Page:Montesquieu - Œuvres complètes, éd. Laboulaye, t3.djvu/323

Cette page n’a pas encore été corrigée

CHAPITRE V.


DANS QUEL GOUVERNEMENT LE SOUVERAIN PEUT

ÊTRE JUGE.


Machiavel [1] attribue la perte de la liberté de Florence à ce que le peuple ne jugeoit pas en corps, comme à Rome, des crimes de lèse-majesté commis contre lui. Il y avoit pour cela huit juges établis : Mais dit Machiavel, peu sont corrompus par peu. J'adopterois bien la maxime de ce grand homme ; mais comme dans ces cas l'intérêt politique force, pour ainsi dire, l'intérêt civil (car c'est toujours un inconvénient que le peuple juge lui-même ses offenses), il faut, pour y remédier, que les lois pourvoient, autant qu'il est en elles, à la sûreté des particuliers. Dans cette idée, les législateurs de Rome firent deux choses : ils permirent aux accusés de s'exiler [2] avant le jugement [3], et ils voulurent que les biens des condamnés fussent consacrés, pour que le peuple n'en eût pas la confiscation. On verra, dans le livre XI, les autres limitations que l'on mit à la puissance que le peuple avoit de juger.
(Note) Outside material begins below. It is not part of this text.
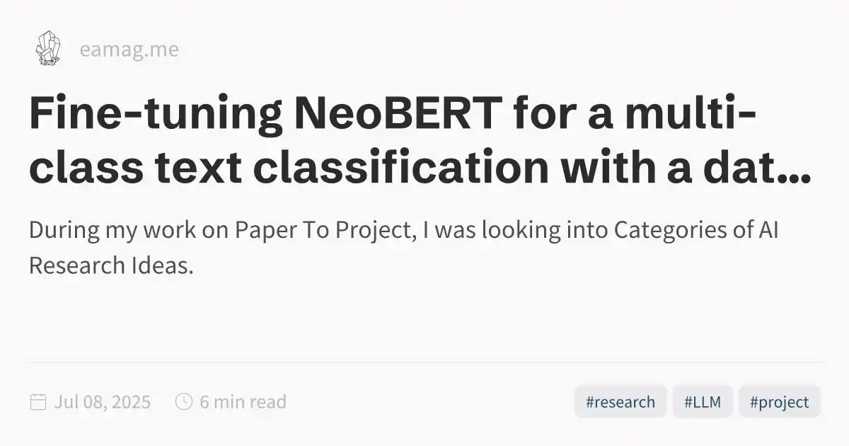849x446 pixels.
Task: Click Research Ideas on description's second line
Action: [x=111, y=265]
Solon sut bien prévenir l'abus que le peuple pourroit

  1. Discours sur la première décade de Tite-Live, liv. I, chap. VII. (M.)
  2. Cela est bien expliqué dans l'oraison de Cicéron, pro Cœcina, à la fin, ch. C. (M.)
  3. C'étoit une loi d'Athènes, comme il paroît par Démosthène. Socrate refusa de s'en servir. (M.)